Les magistrats du siège ayant assisté aux débats ont délibéré conformément à la loi.
dans l’affaire opposant :
APPELANTE :
S.A.R.L. CHAINE DES ARTISANS DE CHALOSSE
XXX
XXX
représentée par son représentant légal domicilié en cette qualité audit siège social
représentée par la SCP PIAULT / LACRAMPE-CARRAZE, avoués à la Cour
assistée de Maître HEUTY, avocat au barreau de DAX
INTIMES :
Monsieur Y Z
né le XXX à RIVIERE
de nationalité française
XXX
XXX
Madame E-F Z née M
née le XXX à XXX
de nationalité française
XXX
XXX
représentés par la SCP DE GINESTET / DUALE / LIGNEY, avoués à la Cour
assistés de Maître DEFOS DU RAU, avocat au barreau de DAX
sur appel de la décision
en date du 02 DECEMBRE 2009
rendue par le TRIBUNAL DE GRANDE INSTANCE DE DAX
Le 4 août 2004, les époux Y Z et E-F M ont conclu avec la S.A.R.L. Chaîne des Artisans de Chalosse (ci-après C.A.C.) un contrat de construction d’une maison individuelle devant être implantée sur une parcelle dont ils étaient propriétaires à Castelnau Chalosse (40).
L’immeuble devait notamment être équipé d’un système de chauffage géothermique de marque Sofath dont l’installation et la mise en service ont été confiées à la Société Générale Thermique du Sud-Ouest (ci-après G.T.S.O.), par contrat distinct et autonome, en date du 21 décembre 2004.
Le 23 décembre 2004, les époux Z ont signé avec le constructeur un avenant au contrat de construction comportant diverses plus-values pour travaux complémentaires et notamment la réalisation d’une dalle d’enrobage pour chauffage, déduction de l’isolation surfacique, et plus-value rehaussement compris plus-values briques, enduit, isolation, doubles cloisons, cloisons, enduit plâtre.
La réception des travaux est intervenue le 30 septembre 2005 et sont versés de ce chef aux débats deux procès-verbaux, l’un sans réserve et l’autre mentionnant les réserves suivantes : 'voir tuiles, 5 portes à changer, seuil porte cellier, carrelage (carreaux à changer)'.
Invoquant un retard dans l’installation, de graves dysfonctionnements et une insuffisance de puissance ne permettant pas de dépasser la température de 12° dans les pièces chauffées, les époux Z ont obtenu, par ordonnance du 7 mars 2006, l’institution d’une mesure d’expertise judiciaire, par la suite étendue à la S.A. COVEA Risks, assureur de la S.A.R.L. G.T.S.O. et à Me X, ès qualités de liquidateur judiciaire de la S.A.R.L. G.T.S.O.
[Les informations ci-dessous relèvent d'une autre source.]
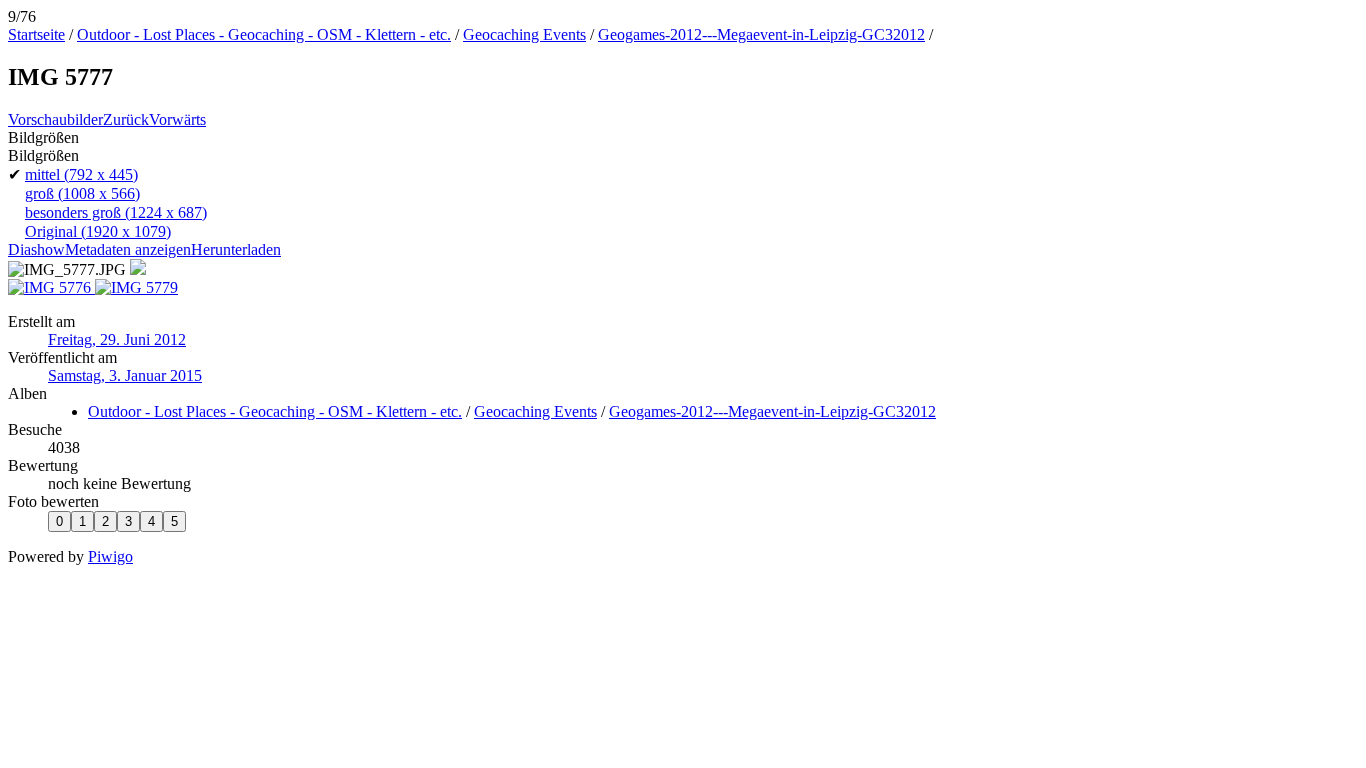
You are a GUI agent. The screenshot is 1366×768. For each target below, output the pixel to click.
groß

Par jugement du 2 décembre 2009, le tribunal de grande instance de Dax a, sur le fondement de l’article 1792 du code civil, :
— condamné in solidum la S.A.R.L. C.A.C. et son assureur, la compagnie Mutuelle du Mans Assurances, à payer aux époux Z les sommes de 11 081,16 € au titre des travaux de remise en état des lieux et de l’installation de chauffage, de 130,22 € en réparation de leur préjudice matériel et de 250 € au titre du préjudice moral et du trouble de jouissance,
— condamné la S.A. Covea Risks, assureur de la S.A.R.L. G.T.S.O., à payer aux époux Z les sommes de 17 693,86 € au titre des travaux de remise en état des lieux et de l’installation de chauffage, de 208,35 € en réparation de leur préjudice matériel et de 400 € au titre du préjudice moral et du trouble de jouissance,
— débouté la S.A.R.L. C.A.C. de la demande en paiement de la somme de 10 036 € par elle formée contre les époux Z,
— condamné in solidum la S.A. Covea Risks, la S.A.R.L. C.A.C. et la compagnie Mutuelle du Mans Assurances à payer aux époux Z la somme de 1 500 € en application de l’article 700 du code de procédure civile ainsi qu’à payer les dépens de l’instance, en ce compris les frais d’expertise judiciaire.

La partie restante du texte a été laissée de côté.